Clinical Indications

  • The initial indication for the drug was in treating hypertension and angina pectoris.

  • The new indication is for the treatment of stable, symptomatic heart failure (New York Heart Association [NYHA] class II or III) of ischemic, hypertensive, or cardiomyopathic origin.

  • Metoprolol can be used either alone or in combination with other medications typically used to treat hypertension, angina pectoris, and congestive heart failure.

Warnings and Precautions

  • The drug should be given with caution to patients with known bronchospastic disease.

  • Abrupt cessation of treatment can cause reflex tachycardia, which exacerbates angina pectoris or hypertension.

  • Diabetic patients should be watched because of the ability of β blockers to mask the effects of hypoglycemia.

  • β Blockers can also mask the clinical effects of thyrotoxicosis.

  • The drug should be used with caution in patients with impaired hepatic function.

Adverse Reactions

  • Fatigue and dizziness have been reported in 10% of patients receiving the drug.

  • Depression has been reported in 5% of patients.

  • Dyspnea and symptomatic bradycardia have been reported in 1% and 3%, respectively.

  • Rash and gastrointestinal complaints have been reported in approximately 5% of patients.

Dosage and Administration

  • The 25‐mg tablets are scored.

  • The recommended starting dose for treatment of heart failure is 25 mg/day for patients with NYHA class II heart failure and 12.5 mg/day for patients with more severe heart failure.

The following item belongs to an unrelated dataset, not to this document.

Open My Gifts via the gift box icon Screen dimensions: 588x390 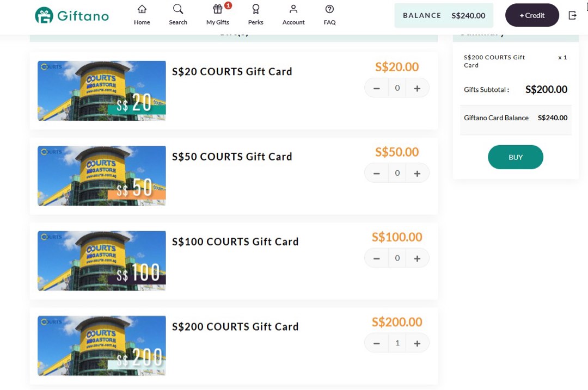pos(217,10)
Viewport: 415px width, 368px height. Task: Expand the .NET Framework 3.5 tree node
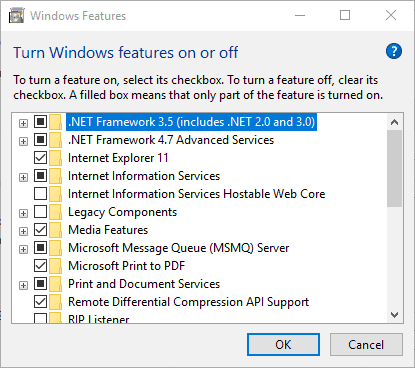23,123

  • The dose can then be doubled every 2 weeks, as tolerated, to a maximal dose of 200 mg/day.

  • The usual initial dosage for patients with angina pectoris is 100 mg/day, and it can be increased to achieve the desired effect, to a maximum of 400 mg/day.

  • The initial dosage for the treatment of hypertension is 50–100 mg/day, either alone or in combination with a diuretic. The dose can be increased at weekly intervals, up to 400 mg/day.

Summary

Toprol‐XL® (metoprolol succinate) is a familiar β blocker used in the treatment of hypertension and angina for many years. It is now approved and indicated for the treatment of stable, symptomatic heart failure. The new scored, 25‐mg tablets will make dosing easy and convenient.

JCH. 2001;3:196.

MICARDIS®/HCT(telmisartan/hydrochlorothiazide)

Description

Micardis®/HCT (telmisartan/HCT, Boehringer Ingelheim Pharmaceuticals) is a new FDA‐approved combination angiotensin II receptor (type AT1 ) antagonist and thiazide diuretic. It is approved for the treatment of hypertension, either alone or in combination with other agents.

Pharmacokinetics

  • Following oral administration, peak plasma concentration is achieved in 0.5–1 hour.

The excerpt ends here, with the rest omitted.